Directions:
The answer should consist of each line below that contains the word "will".

───── Dataset extract ─────

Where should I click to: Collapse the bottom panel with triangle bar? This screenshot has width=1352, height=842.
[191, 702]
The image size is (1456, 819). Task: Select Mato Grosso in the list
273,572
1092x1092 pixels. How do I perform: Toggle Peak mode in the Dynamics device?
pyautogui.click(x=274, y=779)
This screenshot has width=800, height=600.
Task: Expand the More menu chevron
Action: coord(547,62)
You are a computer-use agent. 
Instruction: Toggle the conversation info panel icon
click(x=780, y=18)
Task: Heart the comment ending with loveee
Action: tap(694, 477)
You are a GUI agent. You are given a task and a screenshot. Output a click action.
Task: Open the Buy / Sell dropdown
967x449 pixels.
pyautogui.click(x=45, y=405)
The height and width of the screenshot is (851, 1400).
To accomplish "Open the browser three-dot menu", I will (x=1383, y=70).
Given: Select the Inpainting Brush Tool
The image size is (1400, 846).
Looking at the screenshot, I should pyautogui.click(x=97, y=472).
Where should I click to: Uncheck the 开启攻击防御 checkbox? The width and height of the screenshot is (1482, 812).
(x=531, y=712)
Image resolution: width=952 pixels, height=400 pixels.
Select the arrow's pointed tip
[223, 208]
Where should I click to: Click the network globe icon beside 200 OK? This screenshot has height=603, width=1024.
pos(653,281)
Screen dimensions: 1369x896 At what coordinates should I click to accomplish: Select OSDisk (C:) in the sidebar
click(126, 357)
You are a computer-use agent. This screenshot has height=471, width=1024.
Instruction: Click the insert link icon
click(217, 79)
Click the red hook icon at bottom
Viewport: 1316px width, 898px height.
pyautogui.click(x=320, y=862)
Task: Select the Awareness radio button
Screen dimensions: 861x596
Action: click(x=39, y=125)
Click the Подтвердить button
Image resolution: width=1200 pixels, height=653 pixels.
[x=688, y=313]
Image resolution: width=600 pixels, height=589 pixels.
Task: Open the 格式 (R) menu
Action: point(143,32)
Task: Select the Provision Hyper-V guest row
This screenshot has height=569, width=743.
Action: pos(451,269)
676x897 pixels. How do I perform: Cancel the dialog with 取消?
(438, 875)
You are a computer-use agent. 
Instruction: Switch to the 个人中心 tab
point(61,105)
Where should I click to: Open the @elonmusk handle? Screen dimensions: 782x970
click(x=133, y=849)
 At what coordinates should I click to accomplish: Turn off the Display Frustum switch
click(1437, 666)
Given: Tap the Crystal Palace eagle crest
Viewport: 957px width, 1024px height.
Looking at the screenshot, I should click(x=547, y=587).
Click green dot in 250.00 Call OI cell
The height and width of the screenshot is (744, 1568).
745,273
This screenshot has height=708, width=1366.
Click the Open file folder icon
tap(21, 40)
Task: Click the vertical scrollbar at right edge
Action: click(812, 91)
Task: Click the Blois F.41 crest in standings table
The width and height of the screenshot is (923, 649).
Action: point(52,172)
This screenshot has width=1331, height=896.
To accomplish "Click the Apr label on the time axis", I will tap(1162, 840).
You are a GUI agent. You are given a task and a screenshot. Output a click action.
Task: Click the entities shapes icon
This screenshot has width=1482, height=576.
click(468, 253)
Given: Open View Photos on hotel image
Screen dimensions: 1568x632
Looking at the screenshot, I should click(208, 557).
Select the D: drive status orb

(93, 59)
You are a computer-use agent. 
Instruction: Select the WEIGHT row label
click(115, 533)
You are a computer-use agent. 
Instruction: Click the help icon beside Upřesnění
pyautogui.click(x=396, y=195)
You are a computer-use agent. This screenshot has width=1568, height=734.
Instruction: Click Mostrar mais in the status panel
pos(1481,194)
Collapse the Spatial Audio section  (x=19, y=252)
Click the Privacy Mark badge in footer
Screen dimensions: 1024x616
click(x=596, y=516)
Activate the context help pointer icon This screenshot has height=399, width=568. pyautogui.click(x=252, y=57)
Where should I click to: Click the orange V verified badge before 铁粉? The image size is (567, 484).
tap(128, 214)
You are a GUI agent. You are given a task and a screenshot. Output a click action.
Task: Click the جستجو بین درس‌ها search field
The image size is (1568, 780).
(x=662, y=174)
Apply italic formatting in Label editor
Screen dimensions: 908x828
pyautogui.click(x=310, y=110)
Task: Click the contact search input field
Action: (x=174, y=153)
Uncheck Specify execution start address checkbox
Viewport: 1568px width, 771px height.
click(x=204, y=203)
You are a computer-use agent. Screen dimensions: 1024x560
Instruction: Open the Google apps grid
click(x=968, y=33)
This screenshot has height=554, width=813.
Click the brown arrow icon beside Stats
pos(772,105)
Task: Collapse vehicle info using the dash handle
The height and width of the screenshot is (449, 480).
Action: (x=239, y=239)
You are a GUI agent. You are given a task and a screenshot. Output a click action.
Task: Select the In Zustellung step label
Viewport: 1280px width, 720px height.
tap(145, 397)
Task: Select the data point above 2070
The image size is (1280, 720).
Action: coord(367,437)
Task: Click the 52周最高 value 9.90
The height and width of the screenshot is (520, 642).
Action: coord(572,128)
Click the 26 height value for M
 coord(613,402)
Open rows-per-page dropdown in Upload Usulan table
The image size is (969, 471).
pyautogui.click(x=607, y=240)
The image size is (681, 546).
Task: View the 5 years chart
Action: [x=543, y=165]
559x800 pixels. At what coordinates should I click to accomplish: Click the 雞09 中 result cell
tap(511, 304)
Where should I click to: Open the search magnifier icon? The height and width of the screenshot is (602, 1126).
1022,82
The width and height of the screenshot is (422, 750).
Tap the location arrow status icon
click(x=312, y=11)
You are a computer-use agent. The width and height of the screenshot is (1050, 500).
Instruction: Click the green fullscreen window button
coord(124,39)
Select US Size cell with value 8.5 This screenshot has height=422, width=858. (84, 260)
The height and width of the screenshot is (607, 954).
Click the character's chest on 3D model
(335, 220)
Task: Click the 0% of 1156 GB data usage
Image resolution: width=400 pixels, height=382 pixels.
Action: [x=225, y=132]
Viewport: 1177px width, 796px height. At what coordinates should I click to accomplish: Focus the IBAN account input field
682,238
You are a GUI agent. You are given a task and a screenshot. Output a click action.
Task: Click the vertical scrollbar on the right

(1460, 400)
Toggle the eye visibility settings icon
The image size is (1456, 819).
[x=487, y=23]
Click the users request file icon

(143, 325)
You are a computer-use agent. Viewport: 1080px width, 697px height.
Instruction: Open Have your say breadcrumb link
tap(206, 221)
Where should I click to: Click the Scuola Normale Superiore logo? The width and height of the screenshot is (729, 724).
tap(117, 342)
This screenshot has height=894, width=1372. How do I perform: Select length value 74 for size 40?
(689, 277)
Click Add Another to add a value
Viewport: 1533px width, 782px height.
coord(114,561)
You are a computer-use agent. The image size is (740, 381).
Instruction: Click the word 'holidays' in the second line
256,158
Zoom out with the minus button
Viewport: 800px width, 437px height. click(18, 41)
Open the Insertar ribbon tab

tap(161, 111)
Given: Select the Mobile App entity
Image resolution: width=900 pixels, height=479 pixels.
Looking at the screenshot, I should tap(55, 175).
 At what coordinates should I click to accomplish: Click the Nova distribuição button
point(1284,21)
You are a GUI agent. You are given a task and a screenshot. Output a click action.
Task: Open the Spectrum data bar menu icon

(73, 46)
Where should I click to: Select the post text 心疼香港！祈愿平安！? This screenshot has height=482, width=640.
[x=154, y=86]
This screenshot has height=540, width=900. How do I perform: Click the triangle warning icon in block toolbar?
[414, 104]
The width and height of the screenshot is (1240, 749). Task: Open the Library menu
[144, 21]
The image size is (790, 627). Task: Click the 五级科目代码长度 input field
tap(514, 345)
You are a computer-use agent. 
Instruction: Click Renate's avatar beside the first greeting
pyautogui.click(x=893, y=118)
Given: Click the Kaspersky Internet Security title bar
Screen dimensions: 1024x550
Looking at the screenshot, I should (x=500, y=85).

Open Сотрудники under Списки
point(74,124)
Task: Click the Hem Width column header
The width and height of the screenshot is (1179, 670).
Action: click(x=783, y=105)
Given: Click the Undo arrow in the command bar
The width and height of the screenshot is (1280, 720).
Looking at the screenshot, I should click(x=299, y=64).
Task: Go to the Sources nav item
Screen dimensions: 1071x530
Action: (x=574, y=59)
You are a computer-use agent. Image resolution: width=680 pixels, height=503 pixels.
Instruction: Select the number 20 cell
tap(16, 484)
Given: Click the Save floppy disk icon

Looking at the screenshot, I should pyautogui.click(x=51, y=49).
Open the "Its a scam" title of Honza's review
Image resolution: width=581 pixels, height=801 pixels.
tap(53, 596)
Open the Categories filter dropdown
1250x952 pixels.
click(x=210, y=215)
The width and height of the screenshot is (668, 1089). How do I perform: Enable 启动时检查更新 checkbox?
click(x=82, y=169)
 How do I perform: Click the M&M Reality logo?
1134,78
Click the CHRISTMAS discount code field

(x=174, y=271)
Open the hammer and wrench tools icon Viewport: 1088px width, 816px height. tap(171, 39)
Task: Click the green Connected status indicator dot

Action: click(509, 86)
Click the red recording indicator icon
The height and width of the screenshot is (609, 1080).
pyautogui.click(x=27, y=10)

─────

Your response:
To accomplish "Open the browser three-dot menu", I will (x=1383, y=70).
To accomplish "Click the Apr label on the time axis", I will tap(1162, 840).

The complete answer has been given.